La habitación se sentía inmensa. Demasiado ordenada, demasiado quieta. Sin su presencia, el cuarto parecía haber perdido tres grados de temperatura. Y sin embargo, las huellas del idiota seguían por todas partes, como un eco que se negaba a apagarse.
Sus gafas de sol baratas sobre mi escritorio. El cepillo de dientes viejo asomando por la puerta de mi baño. Un joystick de la consola tirado al pie de la cama y, sobre mi mesita de noche, el maldito bol de palomitas vacío de la noche anterior.
—Come como un animal... —murmuré para las paredes, pateando el joystick hacia un rincón. El ruido del plástico chocando contra el zócalo me resultó insoportable—. Y el tipo teniendo...
Me detuve en seco. La palabra se me quedó trabada en la garganta.
Teniendo... dinero.
Mis ojos viajaron a la velocidad de la luz hacia la mochila tirada en la silla. El corazón me dio un vuelco, un golpe seco contra las costillas. Caminé hacia ella casi en cámara lenta, con los dedos temblándome mientras abría la cremallera del bolsillo delantero. Metí la mano y rocé un fajo de papel arrugado.
Lo saqué. Era el dinero de él. Todo el dinero.
Me quedé mirando los billetes en mi mano por tres segundos eternos antes de que una risa corta, seca e incrédula escapara de mi garganta.

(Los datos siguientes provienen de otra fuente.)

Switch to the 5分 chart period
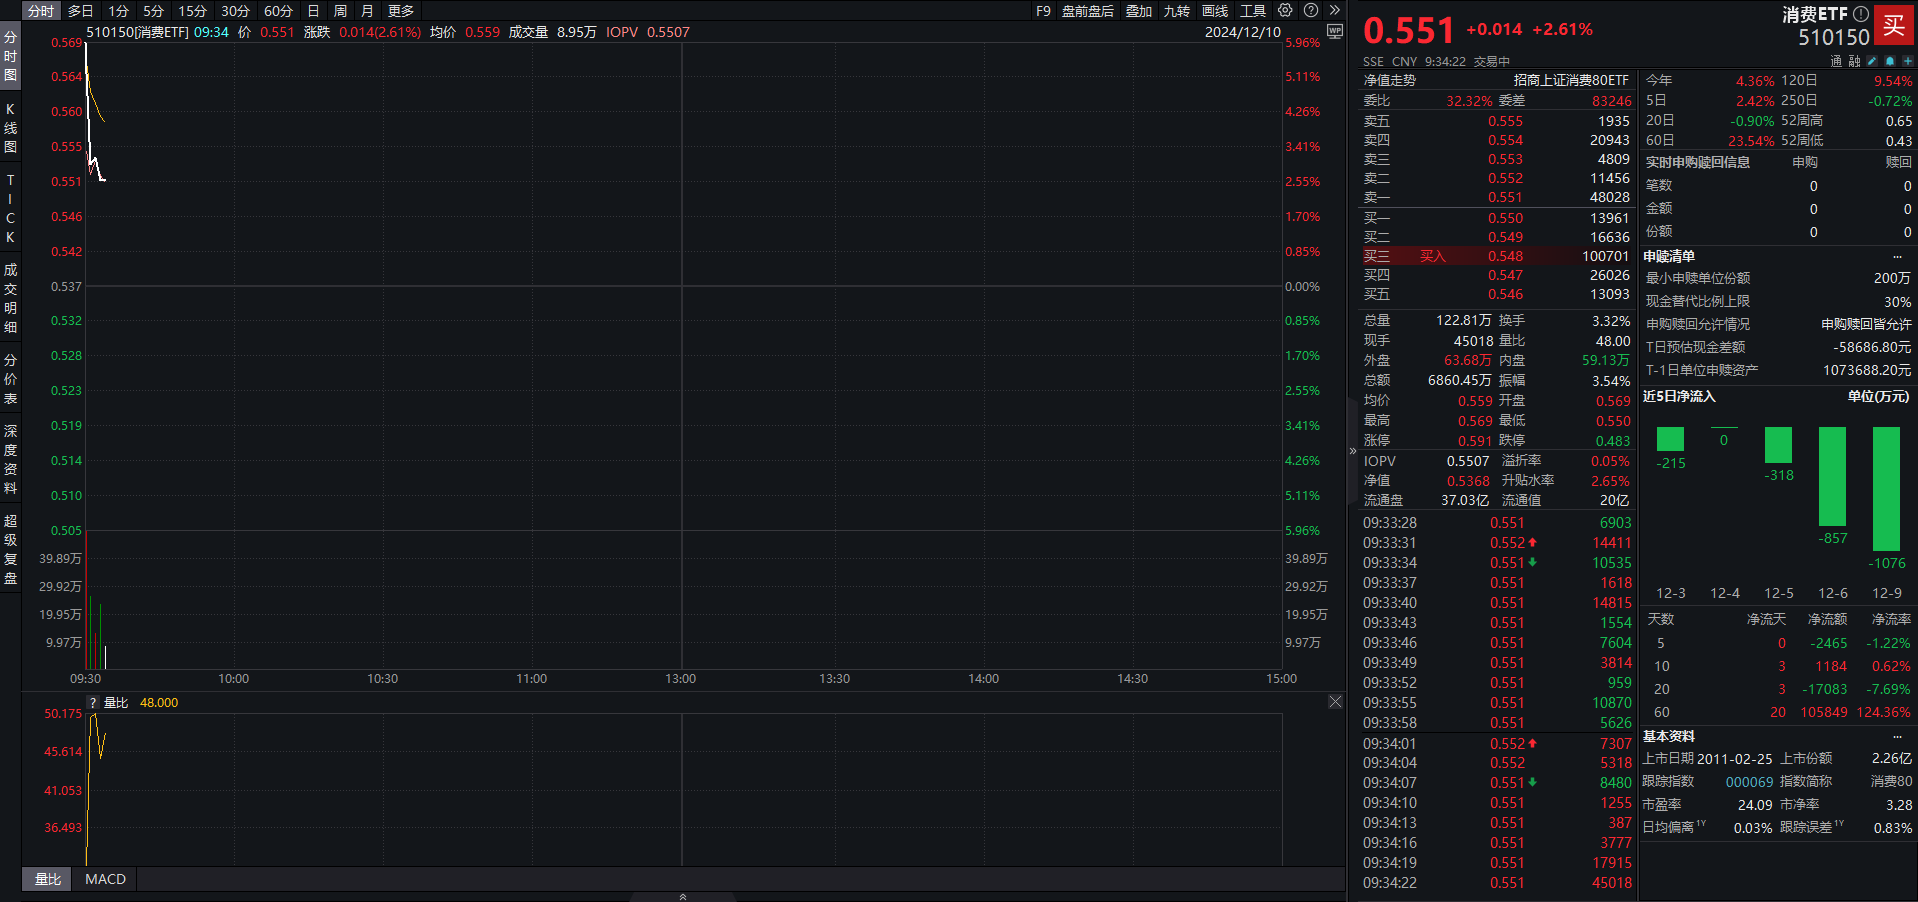Screen dimensions: 1918x902 tap(153, 11)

—Maldición... —susurré, tapándome la boca con la mano libre. Me senté en el suelo, rodeada por el silencio de mi habitación—. Soy una ladrona. Oficialmente soy una criminal.
Me lo imaginé llegando a su destino, bajando del autobús con los ojos hinchados de sueño, buscando en sus bolsillos para pagar un taxi y encontrando solo pelusas y aire. Pero entonces la culpa —ese sentimiento estúpido y debilucho que amenazaba con hacerme llorar de nuevo— fue aplastada por mi indignación de siempre. La rabia era más fácil de manejar que el remordimiento.
—¡Es que es un tonto! —exclamé al aire, poniéndome en pie para caminar de un lado a otro—. ¿Cómo se va al otro lado del país sin revisar su billetera? ¡Es un inútil! ¡Yo le hice las maletas! ¡Yo le compré el cepillo de dientes feo! ¡Yo tuve que organizar toda su patética vida porque él no sabe dónde tiene los pies!
Me senté en la cama, apretando el fajo de billetes contra mis rodillas. El descaro de ese tipo era increíble. Mi mente, retorcida por la soledad repentina, buscó una explicación que no me hiciera sentir como un monstruo. Tenía que ser una trampa. Una excusa barata para que mañana tuviera que llamarme a gritos por teléfono, para que yo tuviera que ser su salvadora otra vez.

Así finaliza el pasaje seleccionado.